__Task description__.
Reproduce word for word the part of the records that opens with the line containing "Viewport: 1280px width, 720px height." and closes with the line containing "Open the Settings tab of Site Migration", both of those lines included.

__Material shown__.
::::::::::

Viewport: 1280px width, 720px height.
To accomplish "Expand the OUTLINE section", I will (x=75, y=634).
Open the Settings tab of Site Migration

::::::::::

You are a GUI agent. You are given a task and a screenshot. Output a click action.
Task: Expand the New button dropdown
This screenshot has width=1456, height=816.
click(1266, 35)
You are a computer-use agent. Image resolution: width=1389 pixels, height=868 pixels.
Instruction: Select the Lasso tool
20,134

::::::::::

__Solution to this problem__.
Viewport: 1280px width, 720px height.
To accomplish "Expand the OUTLINE section", I will (x=75, y=634).
Open the Settings tab of Site Migration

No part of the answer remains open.